Overall toxicity was greater for the combination vs. IFN monotherapy, including
significantly more grade 3 hypertension (9% vs. 0%), anorexia (17% vs. 8%), fatigue
(35% vs. 28%), and proteinuria (13% vs. 0%). This trial validates antibody-mediated
inhibition of the VEGF ligand as a clinically relevant strategy in RCC. The mechanism
of these two agents may not be entirely independent, as IFN has demonstrated antiangiogenic
effects.
JCO Early Release, published online ahead of print Oct.
20, 2008
Cardiac Toxicity of Second Generation TKIs in Patients
with Metastatic RCC
Sunitinib(Sutent®) and sorafenib have considerable efficacy in metastatic
RCC but TKI-associated cardiotoxicity has been reported in about 10% of the patients.
Detailed cardiovascular monitoring during TKI treatment may reveal early signs of
myocardial damage.
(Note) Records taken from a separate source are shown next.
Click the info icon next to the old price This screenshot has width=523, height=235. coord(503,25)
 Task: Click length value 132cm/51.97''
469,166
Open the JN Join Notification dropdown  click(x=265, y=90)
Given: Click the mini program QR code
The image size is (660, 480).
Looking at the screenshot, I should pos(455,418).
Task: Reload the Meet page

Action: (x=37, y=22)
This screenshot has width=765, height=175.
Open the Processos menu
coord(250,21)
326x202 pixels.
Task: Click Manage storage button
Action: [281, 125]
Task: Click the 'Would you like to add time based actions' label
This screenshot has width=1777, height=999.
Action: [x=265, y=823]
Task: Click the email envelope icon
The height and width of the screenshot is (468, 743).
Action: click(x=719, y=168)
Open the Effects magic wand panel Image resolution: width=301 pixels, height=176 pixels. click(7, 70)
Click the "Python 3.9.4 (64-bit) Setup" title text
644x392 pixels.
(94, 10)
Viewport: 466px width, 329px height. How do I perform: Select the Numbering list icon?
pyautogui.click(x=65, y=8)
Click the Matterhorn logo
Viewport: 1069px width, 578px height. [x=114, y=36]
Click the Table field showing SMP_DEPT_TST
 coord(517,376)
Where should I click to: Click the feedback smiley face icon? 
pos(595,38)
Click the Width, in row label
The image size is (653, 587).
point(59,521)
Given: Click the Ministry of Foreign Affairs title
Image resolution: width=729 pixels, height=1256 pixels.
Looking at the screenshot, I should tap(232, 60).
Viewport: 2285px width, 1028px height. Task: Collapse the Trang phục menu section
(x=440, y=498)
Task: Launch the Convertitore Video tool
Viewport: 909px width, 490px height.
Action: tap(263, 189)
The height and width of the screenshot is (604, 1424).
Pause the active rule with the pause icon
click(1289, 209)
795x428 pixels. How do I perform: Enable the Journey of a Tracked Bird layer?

Oncology health care providers need to recognize the signs and
symptoms of cardiac damage in patients receiving these drugs. An observational study
in Vienna, Austria analyzed all patients intended for TKI treatment for coronary
artery disease (CAD) risk factors, history or evidence of CAD, hypertension, rhythm
disturbances, and CHF. Monitoring included assessment of symptoms, ECGs, and biochemical
markers (cardiac enzymes, troponin T). Echocardiograms were done at baseline and
at time of a cardiac event (increased enzymes, symptomatic arrhythmia, new left
ventricular dysfunction, or acute coronary syndrome). 86 patients received either
sunitinib or sorafenib and among 74 eligible patients, 33.8% had a cardiac event,
40.5% had ECG changes, and 18% were symptomatic. Seven patients (9.4%) were seriously
compromised and required intermediate care and/or ICU admission. All patients recovered
after cardiovascular management and were considered eligible for TKI continuation.
There was no significant survival difference between patients who experienced a
cardiac event and those who did not have a cardiac event. The authors conclude that
their observations indicate that cardiac damage from TKI treatment is a largely
underestimated phenomenon, but is manageable if patients have careful cardiovascular
monitoring and cardiac treatment at the first signs of myocardial damage.